## Problem requirements
Reproduce the records exactly through the line with "Given: Click the lyricist line 作词：(清)梁启超/二水".

[Stored entries]
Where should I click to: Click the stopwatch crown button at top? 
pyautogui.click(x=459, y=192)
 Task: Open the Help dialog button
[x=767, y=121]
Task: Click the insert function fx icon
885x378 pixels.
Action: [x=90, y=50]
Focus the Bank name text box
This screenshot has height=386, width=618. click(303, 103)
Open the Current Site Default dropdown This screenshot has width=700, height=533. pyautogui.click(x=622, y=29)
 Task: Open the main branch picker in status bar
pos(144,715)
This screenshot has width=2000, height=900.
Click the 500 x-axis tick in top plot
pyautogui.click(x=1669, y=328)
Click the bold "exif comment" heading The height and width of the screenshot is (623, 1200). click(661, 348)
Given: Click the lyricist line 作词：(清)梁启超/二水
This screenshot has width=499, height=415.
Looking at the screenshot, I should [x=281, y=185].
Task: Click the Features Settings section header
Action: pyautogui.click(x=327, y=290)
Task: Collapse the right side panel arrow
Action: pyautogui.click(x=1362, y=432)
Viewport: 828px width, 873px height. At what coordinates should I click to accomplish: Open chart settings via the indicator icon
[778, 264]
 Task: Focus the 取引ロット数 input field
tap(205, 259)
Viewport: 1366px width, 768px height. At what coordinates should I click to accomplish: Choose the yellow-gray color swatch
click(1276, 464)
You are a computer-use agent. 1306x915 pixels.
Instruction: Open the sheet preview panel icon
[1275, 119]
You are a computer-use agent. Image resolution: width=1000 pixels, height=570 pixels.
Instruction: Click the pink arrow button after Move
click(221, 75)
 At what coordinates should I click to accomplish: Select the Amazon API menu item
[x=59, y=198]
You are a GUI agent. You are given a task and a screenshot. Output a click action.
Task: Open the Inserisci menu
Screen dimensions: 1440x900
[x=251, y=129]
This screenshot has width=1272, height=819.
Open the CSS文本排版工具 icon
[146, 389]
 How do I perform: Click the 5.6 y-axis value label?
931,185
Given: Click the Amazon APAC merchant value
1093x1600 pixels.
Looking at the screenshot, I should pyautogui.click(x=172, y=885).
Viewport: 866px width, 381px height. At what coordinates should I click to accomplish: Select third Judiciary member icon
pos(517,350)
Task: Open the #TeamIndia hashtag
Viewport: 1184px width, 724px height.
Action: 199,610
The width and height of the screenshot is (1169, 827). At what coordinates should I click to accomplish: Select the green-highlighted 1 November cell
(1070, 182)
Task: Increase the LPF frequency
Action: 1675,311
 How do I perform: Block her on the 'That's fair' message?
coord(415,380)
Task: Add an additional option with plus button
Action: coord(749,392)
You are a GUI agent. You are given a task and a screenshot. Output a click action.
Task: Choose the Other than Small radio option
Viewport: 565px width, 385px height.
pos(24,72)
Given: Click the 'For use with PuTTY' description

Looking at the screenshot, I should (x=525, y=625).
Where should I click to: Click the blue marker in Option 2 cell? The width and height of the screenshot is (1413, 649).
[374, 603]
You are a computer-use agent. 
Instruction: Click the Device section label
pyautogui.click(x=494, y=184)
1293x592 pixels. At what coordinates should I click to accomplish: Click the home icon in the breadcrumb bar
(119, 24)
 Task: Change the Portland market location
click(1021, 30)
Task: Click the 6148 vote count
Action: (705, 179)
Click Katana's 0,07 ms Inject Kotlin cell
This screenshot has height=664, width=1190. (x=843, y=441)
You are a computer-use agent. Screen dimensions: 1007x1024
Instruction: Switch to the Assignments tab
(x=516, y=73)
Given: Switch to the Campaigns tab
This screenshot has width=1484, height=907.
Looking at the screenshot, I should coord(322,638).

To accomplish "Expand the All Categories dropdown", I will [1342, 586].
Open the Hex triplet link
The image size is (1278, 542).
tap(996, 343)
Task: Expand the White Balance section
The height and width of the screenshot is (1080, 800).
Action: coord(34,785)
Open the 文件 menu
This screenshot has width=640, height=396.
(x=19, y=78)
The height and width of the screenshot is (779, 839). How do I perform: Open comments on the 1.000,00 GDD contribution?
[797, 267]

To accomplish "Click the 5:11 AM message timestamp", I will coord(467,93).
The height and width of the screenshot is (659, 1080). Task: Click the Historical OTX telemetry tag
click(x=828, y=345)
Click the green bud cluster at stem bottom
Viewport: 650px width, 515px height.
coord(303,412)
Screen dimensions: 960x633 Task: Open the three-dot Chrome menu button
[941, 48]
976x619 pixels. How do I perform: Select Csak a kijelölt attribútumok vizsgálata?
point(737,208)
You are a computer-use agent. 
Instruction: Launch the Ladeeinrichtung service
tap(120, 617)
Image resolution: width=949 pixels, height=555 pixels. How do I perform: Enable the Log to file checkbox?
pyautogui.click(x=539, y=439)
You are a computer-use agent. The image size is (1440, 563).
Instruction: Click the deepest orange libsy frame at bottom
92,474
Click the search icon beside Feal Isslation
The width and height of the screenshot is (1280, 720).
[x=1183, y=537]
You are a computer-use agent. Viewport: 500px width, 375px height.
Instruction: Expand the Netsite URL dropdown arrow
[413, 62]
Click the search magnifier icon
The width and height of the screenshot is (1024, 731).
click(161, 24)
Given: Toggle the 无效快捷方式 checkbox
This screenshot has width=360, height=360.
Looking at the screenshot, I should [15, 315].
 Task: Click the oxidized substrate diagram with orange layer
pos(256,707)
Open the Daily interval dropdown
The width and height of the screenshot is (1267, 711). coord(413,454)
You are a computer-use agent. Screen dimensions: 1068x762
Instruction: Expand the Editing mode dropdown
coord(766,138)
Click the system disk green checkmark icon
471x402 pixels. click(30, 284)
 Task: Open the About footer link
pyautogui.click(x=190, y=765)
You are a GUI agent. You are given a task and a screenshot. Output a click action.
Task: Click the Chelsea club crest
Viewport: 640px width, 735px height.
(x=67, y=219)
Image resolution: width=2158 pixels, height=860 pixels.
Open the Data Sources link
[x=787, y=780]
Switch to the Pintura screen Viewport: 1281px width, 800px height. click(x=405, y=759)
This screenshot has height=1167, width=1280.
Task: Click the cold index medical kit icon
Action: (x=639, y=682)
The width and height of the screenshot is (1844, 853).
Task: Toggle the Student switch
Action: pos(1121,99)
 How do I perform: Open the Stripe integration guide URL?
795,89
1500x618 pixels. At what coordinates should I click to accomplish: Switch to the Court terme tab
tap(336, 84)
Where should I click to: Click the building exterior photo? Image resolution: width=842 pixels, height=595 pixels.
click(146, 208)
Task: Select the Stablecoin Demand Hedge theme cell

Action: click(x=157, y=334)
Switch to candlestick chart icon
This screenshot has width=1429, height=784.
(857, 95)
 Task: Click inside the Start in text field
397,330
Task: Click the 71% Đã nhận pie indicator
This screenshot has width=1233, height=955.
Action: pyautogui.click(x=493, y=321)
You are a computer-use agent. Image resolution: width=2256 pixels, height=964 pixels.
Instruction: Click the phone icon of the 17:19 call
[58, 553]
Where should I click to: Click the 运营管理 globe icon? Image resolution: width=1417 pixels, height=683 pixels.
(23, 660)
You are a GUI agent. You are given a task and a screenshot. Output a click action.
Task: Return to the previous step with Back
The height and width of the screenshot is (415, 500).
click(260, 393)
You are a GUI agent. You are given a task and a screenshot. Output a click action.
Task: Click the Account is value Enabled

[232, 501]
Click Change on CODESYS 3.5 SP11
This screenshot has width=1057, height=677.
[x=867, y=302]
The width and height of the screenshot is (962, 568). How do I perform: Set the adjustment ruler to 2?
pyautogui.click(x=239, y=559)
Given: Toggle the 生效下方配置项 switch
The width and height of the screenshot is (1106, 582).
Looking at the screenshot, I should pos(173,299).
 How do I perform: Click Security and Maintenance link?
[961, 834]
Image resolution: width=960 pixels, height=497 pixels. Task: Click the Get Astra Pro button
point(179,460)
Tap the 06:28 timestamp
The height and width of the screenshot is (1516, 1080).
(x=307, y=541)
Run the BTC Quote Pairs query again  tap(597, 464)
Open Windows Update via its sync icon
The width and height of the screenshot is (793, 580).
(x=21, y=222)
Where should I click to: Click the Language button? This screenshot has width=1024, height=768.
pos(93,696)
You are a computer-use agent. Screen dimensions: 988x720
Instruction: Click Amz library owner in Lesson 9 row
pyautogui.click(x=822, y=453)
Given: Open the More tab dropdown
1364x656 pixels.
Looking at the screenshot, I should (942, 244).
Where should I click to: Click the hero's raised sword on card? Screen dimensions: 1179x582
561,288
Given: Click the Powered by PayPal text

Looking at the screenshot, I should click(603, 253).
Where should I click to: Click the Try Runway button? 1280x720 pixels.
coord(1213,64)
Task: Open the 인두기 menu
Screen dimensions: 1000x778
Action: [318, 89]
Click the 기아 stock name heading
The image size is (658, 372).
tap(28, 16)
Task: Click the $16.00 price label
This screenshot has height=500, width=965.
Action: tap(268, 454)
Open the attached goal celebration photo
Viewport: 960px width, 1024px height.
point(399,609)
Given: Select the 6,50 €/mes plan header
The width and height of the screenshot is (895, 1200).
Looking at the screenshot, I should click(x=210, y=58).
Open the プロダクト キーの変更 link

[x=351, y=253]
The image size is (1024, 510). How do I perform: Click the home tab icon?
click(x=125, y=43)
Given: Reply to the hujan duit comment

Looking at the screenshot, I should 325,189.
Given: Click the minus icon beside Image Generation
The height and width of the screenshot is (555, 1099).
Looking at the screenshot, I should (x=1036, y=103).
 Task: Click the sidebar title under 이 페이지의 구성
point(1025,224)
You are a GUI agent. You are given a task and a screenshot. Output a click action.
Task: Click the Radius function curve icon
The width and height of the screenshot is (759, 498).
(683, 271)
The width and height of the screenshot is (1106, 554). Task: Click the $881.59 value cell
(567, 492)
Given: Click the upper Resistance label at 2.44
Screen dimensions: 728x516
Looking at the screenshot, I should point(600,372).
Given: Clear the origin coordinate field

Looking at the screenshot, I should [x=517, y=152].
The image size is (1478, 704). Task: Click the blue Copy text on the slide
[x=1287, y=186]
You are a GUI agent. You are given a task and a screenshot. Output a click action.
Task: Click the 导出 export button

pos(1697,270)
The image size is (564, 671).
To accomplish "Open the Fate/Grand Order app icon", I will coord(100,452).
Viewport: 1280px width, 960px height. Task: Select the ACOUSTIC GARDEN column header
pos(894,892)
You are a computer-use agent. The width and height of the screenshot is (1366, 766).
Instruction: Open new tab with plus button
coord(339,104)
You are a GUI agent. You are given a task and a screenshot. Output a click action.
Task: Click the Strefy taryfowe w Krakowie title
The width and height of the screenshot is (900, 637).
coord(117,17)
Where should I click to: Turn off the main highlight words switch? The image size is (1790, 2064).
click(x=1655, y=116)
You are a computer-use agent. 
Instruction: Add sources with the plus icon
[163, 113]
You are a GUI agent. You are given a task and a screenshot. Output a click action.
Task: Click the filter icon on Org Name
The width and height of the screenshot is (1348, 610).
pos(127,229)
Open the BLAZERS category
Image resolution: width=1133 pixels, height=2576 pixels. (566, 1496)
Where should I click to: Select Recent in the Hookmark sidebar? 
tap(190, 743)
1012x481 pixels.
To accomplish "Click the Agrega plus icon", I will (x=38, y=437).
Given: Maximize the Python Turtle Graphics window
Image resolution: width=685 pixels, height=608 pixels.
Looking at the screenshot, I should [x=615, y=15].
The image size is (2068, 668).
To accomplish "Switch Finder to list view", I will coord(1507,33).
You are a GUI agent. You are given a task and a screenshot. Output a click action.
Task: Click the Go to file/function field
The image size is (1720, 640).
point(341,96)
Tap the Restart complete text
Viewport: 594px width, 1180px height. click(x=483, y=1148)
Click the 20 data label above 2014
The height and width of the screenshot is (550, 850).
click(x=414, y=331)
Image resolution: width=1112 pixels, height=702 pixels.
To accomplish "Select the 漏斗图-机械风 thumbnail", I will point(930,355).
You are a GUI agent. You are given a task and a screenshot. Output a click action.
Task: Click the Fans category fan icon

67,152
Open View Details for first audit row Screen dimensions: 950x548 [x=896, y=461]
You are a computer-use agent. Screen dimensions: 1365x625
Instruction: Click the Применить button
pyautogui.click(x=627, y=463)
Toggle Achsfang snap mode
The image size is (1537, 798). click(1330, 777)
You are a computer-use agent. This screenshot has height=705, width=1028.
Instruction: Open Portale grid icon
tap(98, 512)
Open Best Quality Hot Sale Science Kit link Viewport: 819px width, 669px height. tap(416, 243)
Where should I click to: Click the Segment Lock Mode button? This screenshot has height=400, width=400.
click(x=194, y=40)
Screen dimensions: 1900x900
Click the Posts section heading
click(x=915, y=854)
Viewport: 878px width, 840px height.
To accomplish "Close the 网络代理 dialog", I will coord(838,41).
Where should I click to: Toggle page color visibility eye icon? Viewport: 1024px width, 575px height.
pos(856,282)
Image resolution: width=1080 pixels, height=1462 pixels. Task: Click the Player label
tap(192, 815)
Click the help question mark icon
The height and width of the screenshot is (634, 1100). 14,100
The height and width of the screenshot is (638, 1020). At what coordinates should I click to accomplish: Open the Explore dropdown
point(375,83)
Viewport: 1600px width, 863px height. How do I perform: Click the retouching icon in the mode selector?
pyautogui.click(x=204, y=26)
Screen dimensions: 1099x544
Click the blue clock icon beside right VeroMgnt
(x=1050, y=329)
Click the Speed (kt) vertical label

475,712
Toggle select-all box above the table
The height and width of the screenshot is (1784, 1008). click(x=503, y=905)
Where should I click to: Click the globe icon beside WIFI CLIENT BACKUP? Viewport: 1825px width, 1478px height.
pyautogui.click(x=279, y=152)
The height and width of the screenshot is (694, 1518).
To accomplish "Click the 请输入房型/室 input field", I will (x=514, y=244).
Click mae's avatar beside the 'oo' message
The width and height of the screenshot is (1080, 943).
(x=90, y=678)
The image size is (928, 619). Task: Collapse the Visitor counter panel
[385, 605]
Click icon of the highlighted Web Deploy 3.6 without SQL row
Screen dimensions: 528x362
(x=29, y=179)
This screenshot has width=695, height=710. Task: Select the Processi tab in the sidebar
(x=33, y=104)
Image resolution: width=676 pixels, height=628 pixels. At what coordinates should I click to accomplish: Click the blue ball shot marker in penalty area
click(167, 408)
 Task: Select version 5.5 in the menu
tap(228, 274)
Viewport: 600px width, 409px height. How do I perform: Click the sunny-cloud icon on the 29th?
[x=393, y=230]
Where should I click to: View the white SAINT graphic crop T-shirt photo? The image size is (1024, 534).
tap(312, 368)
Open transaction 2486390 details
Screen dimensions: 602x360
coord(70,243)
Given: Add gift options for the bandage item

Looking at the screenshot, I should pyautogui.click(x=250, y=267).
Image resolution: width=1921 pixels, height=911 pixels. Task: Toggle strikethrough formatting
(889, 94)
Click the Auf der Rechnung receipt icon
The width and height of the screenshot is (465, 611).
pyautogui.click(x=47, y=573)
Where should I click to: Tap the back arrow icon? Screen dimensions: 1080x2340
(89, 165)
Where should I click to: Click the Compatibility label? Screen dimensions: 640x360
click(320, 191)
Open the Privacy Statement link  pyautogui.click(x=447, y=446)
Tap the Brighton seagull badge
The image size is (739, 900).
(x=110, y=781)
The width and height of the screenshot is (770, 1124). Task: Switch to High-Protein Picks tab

## Reply to the exercise
Where should I click to: Click the stopwatch crown button at top? 
pyautogui.click(x=459, y=192)
 Task: Open the Help dialog button
[x=767, y=121]
Task: Click the insert function fx icon
885x378 pixels.
Action: [x=90, y=50]
Focus the Bank name text box
This screenshot has height=386, width=618. click(303, 103)
Open the Current Site Default dropdown This screenshot has width=700, height=533. pyautogui.click(x=622, y=29)
 Task: Open the main branch picker in status bar
pos(144,715)
This screenshot has width=2000, height=900.
Click the 500 x-axis tick in top plot
pyautogui.click(x=1669, y=328)
Click the bold "exif comment" heading The height and width of the screenshot is (623, 1200). click(661, 348)
Given: Click the lyricist line 作词：(清)梁启超/二水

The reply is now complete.